La commission nationale proposée pourrait s'inspirer d'une commission similaire créée par l'Argentine pour enquêter sur des milliers d'Argentins disparus de force entre 1976 et 1983. La Commission nationale argentine sur les disparitions de personnes a d'abord réuni une équipe de chercheurs, qui a produit un rapport d'enquête sur les auteurs de ces disparitions, y compris ceux qui avaient des responsabilités de commandement et mené des opérations impliquant des enlèvements, des tortures et des détentions illégales. Les conclusions de cette commission ont été publiées dans un rapport intitulé Jamais plus (Plus jamais) et a fourni une justification pour lancer des procès contre des généraux militaires en Argentine.
Le gouvernement de Yunus pourrait suivre l’exemple de l’Argentine et établir une commission de chercheurs pour enquêter sur chaque victime de disparition forcée au Bangladesh.
Les victimes qui sont aujourd’hui en vie et libres, ainsi que les membres des familles de celles qui ne sont jamais revenues, ont le droit de savoir ce qui leur est arrivé. Ils ont le droit de savoir qui était responsable des tortures et des meurtres, combien de sites secrets existent au Bangladesh, quelles forces ont été impliquées dans ces disparitions, etc.
Ces conclusions devraient conduire à la création d’un tribunal spécialisé pour juger les fonctionnaires de l’État qui ont commis ces graves crimes contre l’humanité.
Malgré sa popularité, le gouvernement de Yunus n'a pas de mandat public pour diriger le pays. Il doit superviser une transition pacifique du pouvoir en organisant des élections libres et équitables.

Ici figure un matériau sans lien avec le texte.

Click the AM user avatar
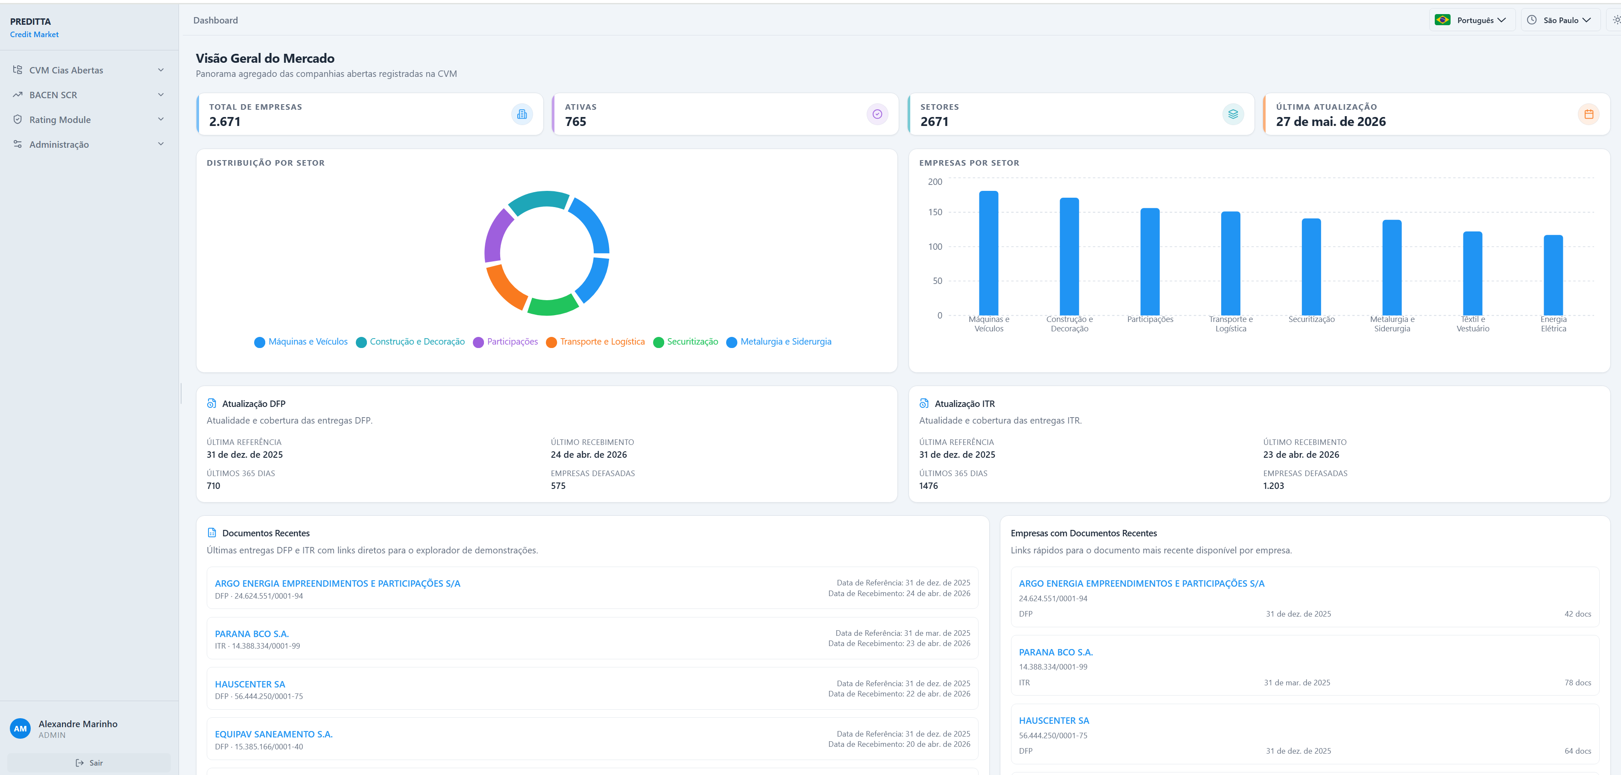1621x775 pixels. click(20, 728)
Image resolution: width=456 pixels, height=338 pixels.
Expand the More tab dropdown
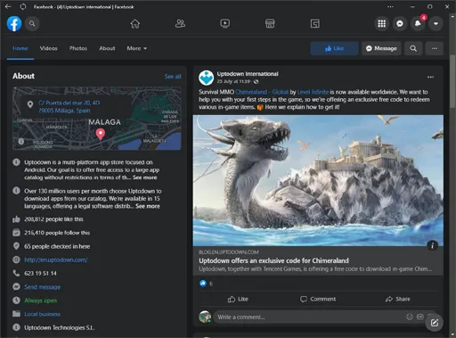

Le BNP, parti d'opposition, exerce déjà une légère pression sur le gouvernement pour qu'il organise des élections dans les six prochains mois. Cependant, d'autres estiment que l'administration intérimaire devrait rester au pouvoir un peu plus longtemps et procéder à certaines réformes au sein des institutions de l'État, avant de transmettre le pouvoir à un gouvernement élu et politique.
Le temps dont dispose Yunus pour apporter des changements est limité. Il devrait donc au moins entamer le processus de création de la commission pour les personnes disparues, en s'assurant qu'elle fonctionne de manière indépendante, de manière à ce qu'aucun gouvernement ne puisse interférer dans ce processus.